Your knowledge of where you are in the universe is something philosophers of science call an auxillary hypothesis. No scientific theory makes predictions entirely on its own, but it must be augmented with auxillary hypotheses that relate the theory to things we can directly observe. For example, if you test Maxwell’s equation by measuring the force between a current through a wire and magnet, the test depends on the auxillary hypothesis that your battery generates a voltage, your wire conducts electricity, and your magnet generates a permanent magnetic field. An unexpected result can be explained by changing either the theory or the auxillary hypotheses. The famous example from astronomy: When Uranus’s orbit did not match predictions this lead to the discovery of Neptune whose gravity was affecting Uranus, so Newtonian gravity still worked but required a new auxillary hypothesis. When Mercury’s orbit diverged from predictions a planet Vulcan was theorized to affect it, but Mercury’s orbit was eventually explained by general relativity, a new theory. People usually don’t explictly include auxillary hypotheses when assessing the elegance or complexity of a theory, but it is necessary to do so when comparing explanations that involve changing the auxillary hypotheses. Perhaps some fine-tuned invisible Vulcan is what’s really affecting Mercury, but general relativity is the simpler theory.
Every theory about cosmology or the nature of reality implicitly includes our place in the universe as an auxillary assumption.
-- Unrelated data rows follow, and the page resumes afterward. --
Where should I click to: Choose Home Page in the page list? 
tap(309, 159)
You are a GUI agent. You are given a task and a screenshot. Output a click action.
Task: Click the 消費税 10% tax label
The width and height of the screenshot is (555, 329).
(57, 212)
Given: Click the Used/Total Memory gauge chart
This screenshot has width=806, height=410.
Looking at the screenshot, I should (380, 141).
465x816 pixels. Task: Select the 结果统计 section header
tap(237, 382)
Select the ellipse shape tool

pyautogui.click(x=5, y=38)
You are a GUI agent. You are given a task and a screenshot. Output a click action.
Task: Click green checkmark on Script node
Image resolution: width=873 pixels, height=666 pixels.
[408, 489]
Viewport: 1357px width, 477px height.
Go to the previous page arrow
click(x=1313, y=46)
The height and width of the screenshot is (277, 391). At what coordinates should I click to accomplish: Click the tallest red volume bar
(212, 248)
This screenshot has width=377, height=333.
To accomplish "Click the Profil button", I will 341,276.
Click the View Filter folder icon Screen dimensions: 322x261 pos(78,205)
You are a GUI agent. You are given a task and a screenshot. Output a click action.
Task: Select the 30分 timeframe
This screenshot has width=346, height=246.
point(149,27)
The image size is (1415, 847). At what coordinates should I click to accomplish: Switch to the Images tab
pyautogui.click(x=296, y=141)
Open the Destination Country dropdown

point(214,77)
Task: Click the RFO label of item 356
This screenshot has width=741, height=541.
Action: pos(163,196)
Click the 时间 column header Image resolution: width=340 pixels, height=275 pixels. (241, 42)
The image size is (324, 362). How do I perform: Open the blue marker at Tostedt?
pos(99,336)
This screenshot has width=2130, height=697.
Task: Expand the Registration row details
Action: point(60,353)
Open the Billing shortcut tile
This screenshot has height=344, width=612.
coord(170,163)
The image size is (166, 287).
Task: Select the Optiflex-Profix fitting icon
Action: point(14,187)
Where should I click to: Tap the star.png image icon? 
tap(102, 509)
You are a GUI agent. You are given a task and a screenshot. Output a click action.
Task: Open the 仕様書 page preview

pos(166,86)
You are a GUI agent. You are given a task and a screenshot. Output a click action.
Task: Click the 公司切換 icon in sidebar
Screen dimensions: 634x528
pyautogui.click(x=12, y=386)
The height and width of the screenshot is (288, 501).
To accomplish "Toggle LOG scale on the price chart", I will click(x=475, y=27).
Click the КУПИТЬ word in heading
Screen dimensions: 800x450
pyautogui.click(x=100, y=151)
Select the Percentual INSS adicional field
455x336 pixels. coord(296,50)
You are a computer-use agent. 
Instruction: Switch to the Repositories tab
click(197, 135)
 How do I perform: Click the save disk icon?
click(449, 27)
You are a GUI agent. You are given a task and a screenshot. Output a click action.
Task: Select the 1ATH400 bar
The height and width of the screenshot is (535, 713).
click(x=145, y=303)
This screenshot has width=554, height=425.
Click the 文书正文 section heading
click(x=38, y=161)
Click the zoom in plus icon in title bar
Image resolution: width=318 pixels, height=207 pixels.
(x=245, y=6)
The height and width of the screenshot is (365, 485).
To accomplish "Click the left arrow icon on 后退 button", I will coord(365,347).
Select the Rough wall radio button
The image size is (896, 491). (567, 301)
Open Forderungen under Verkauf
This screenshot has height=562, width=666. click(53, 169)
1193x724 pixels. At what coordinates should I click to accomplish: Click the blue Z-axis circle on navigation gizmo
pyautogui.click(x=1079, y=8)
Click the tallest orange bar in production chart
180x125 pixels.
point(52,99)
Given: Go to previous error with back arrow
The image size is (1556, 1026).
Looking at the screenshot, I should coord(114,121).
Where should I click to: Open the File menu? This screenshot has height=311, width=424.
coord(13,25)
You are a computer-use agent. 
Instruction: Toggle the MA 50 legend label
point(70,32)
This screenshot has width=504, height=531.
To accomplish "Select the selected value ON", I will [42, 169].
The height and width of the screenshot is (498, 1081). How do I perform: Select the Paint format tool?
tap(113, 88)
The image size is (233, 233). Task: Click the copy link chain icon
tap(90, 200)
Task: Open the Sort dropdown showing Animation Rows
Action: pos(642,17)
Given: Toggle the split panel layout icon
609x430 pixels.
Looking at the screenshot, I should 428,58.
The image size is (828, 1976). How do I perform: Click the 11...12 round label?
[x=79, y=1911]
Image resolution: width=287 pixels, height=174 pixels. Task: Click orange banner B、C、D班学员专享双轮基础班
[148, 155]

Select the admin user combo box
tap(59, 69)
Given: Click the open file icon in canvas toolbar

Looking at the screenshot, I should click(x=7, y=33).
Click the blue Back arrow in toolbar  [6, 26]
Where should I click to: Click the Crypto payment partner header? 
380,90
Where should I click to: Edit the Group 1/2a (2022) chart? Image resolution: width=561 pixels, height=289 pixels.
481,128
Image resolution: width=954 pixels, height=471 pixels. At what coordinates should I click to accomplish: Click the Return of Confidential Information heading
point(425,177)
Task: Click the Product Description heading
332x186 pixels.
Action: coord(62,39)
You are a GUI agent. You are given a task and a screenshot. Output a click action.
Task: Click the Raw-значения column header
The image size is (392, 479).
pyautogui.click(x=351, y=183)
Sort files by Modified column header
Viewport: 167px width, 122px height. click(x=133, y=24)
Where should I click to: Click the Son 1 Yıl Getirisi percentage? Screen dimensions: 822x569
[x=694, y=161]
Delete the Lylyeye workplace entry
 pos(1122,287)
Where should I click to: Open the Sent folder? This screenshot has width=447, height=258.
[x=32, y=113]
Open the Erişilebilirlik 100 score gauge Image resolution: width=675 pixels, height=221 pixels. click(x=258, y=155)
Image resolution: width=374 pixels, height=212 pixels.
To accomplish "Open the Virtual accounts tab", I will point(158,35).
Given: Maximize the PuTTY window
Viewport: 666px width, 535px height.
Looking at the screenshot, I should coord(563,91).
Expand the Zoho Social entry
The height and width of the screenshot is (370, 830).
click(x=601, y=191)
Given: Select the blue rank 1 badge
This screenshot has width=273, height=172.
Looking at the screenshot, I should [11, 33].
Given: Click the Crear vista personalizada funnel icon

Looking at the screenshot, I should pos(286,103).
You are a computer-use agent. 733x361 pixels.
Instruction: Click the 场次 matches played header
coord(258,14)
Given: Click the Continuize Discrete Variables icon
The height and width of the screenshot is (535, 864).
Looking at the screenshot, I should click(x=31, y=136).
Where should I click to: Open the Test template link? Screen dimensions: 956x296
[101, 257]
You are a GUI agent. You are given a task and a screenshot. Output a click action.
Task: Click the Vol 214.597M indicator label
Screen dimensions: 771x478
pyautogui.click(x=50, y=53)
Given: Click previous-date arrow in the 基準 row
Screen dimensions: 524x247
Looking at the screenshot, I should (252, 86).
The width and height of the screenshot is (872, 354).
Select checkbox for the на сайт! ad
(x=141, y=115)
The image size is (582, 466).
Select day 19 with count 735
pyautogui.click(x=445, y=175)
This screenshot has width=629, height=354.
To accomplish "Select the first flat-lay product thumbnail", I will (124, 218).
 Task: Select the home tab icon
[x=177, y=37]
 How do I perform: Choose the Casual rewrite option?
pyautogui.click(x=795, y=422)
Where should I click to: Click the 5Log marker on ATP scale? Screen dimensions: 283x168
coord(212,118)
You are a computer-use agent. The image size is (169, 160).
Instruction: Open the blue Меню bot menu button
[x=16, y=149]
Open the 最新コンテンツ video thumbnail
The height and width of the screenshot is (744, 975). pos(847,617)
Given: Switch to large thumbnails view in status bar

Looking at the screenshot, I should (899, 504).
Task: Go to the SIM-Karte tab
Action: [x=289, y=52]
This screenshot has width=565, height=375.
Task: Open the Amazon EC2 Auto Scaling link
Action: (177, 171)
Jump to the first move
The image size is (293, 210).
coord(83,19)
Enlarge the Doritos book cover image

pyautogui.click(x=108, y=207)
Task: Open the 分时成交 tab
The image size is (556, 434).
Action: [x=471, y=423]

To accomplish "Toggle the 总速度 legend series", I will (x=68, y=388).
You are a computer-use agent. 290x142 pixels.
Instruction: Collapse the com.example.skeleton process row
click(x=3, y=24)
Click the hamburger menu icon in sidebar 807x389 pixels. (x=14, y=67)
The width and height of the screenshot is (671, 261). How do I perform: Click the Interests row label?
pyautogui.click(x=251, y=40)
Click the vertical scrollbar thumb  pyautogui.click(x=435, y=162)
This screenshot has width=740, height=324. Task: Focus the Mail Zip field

After all, it is tested through observations we make. You expect to see a galaxy only when you’re actually looking through a telescope. In particular, if you are actually in a VR or simulated environment then what see through a virtual telescope won’t be determined by cosmology but by the will of the creator of your environment. That means that when we consider the hypothesis that everything we’ve ever experienced is simulated, then we have absolutely no direct evidence on the cosmology and laws of physics of the underlying “real” universe. These theories must be re-examined from scratch, and for the underlying universe to have the same laws and cosmology is possible but highly speculative. That is not how the simulation argument is usually presented. Instead, it’s thought that simply by taking our current cosmological model seriously a false egalitarianism forces us to take far more seriously our cosmological model existing in a simulation which in turn exists in the exact same cosmological model, in spite of the latter model being obviously more contrived. That’s because the simulation argument treats the auxillary hypothesis of self-location through a dogma rather than as an aspect of a scientific model.
I only covered two examples in depth, but I hope you get the idea. Again, every paradox that works using the Copernican principle can inverted to produce an argument against the Copernican principle:
- It looks like the future population will be a lot larger than the current population, so there will be far more observers in the distant future than all observers that ever lived up to the present day. Therefore living in the present, we are not typical observers.
- It looks like our descendants will make many simulations of us that are indistinguishable to an observer from the real thing. These simulated observers will vastly outnumber us, but unlike us, they won’t be able to make simulations in turn. Therefore we are not typical observers.
- If the universe ends in heat death, then afterwards thermal or quantum fluctuations can create conscious observers. This is incredibly rare, but if the heat death is eternal such observers will eventually outnumber those that live in a non-equlibrium universe. Most such observers only experience the bare minimum of conscious experience that counts as such, rather than the rich lives we live. Therefore we are not typical observers.
- In an infinite inflationary universe the very notion of a “typical observer” doesn’t make sense. Therefore we aren’t typical observers.
Strictly speaking, nothing here produces an actual contradiction, but it’s all evidence. The Copernican principle forces us to take many contrived positions about the past and future of our universe, when we could just not do that. Reject the Copernican principle!